[PATCH] D28200: [BypassSlowDivision] Do not bypass division of hash-like values

Nikolai Bozhenov via Phabricator via llvm-commits llvm-commits at lists.llvm.org
Wed Mar 1 14:11:56 PST 2017


n.bozhenov marked 3 inline comments as done.
n.bozhenov added inline comments.


================
Comment at: test/CodeGen/X86/bypass-slow-division-fnv.ll:3
+; RUN: opt < %s -O3 -unroll-count=4 | llc -mattr=+idivq-to-divl | FileCheck %s
+; CHECK-NOT: divl
+
----------------
jlebar wrote:
> Like in the earlier discussion, can we just test this in LLVM IR?
> 
> Instead of testing loop unrolling, could we just run your testcase through opt -O3 -unroll-count=4 (maybe we only need unroll-count=2) and check that in?  Then here we'd just need to run codegenprepare and check the output of that.
> 
> We prefer for unit tests to test small units of code, instead of running the whole optimization pipeline.  Whole-pipeline tests are better suited for the test-suite.
> We prefer for unit tests to test small units of code, instead of running the whole optimization pipeline. Whole-pipeline tests are better suited for the test-suite. 
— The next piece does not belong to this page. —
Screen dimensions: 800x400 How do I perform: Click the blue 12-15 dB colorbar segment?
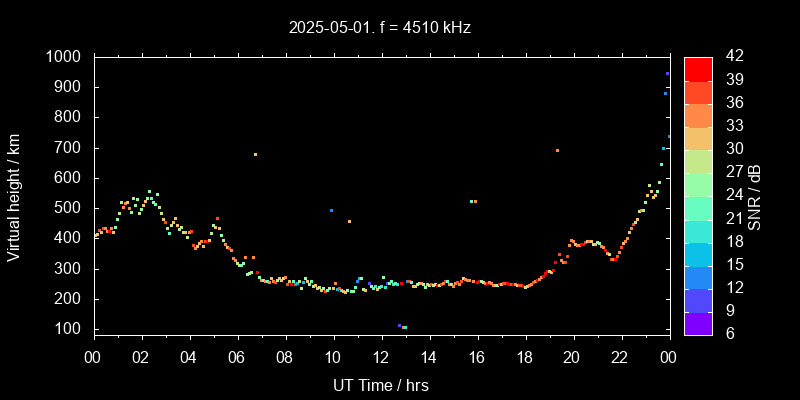coord(698,276)
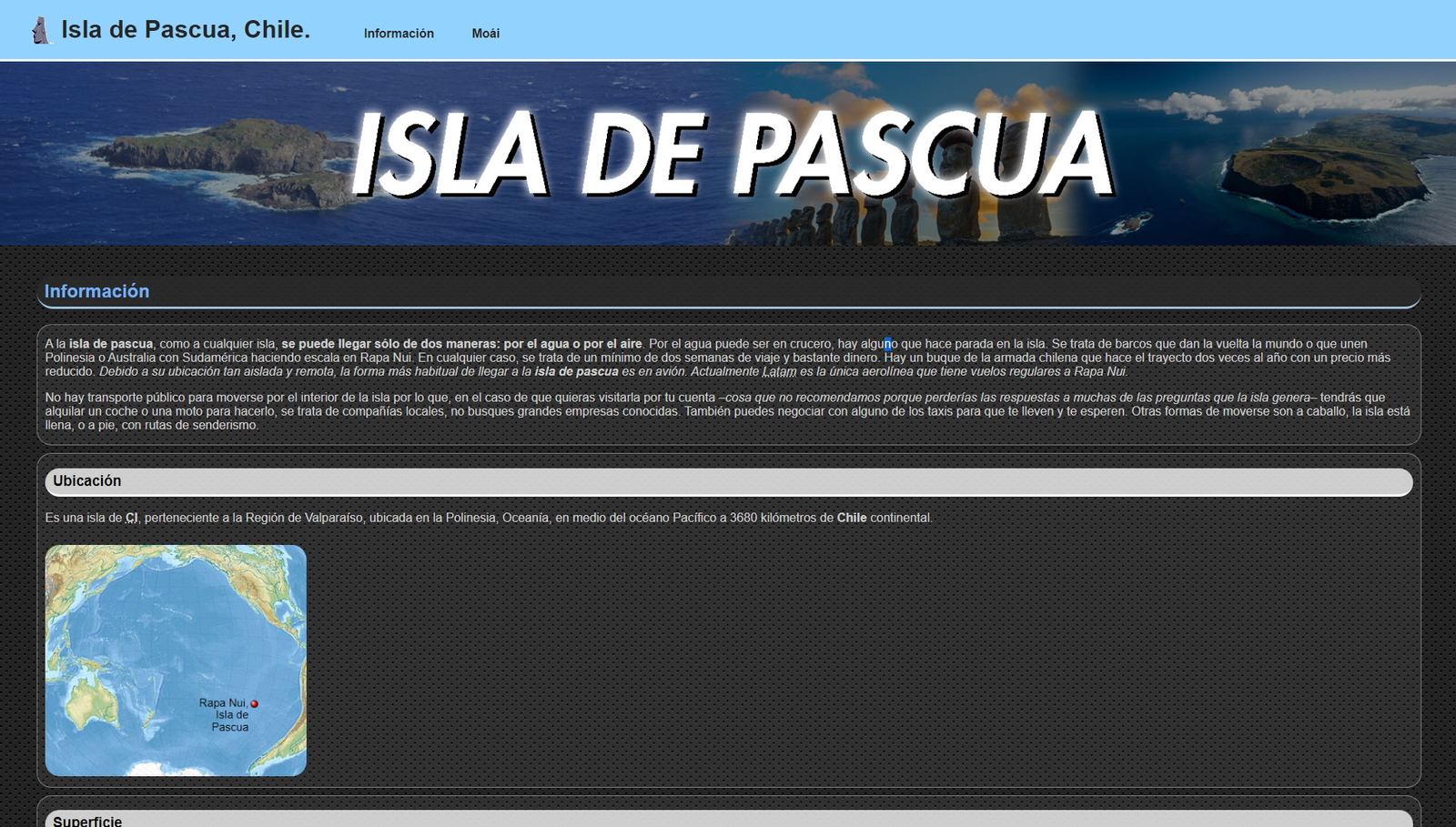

I believe that the main difference is that the test-suite is for execution tests and unit testing is for lit-tests, isn't it?

> Instead of testing loop unrolling, could we just run your testcase through opt -O3 -unroll-count=4 (maybe we only need unroll-count=2) and check that in? Then here we'd just need to run codegenprepare and check the output of that.

That wouldn't make much sense. The recognized patterns are already checked with simpler tests I have put into bypass-slow-div-special-cases.ll. The purpose of this particular file is to make sure that the patterns we recognize are indeed the patterns produced by the middle-end at the maximal optimization level (I have removed the explicit unroll-count option).

The problem this test tries to solve is that the PHI-heuristic in isHashLikeValue is quite fragile. For example, it could be broken if some loop optimization (unrolling/vectorization/whatever) would produce slightly different code with an additional instruction between XOR and REM. This test verifies that there are no such additional instructions and the code is correctly recognized as hash-like.


And since the set of middle-end optimizations and their parameters are target-specific, I would like to have this test X86-specific. It is not an automatically generated test, it has only one CHECK statement, and therefore it is not a problem to have it as an llc test.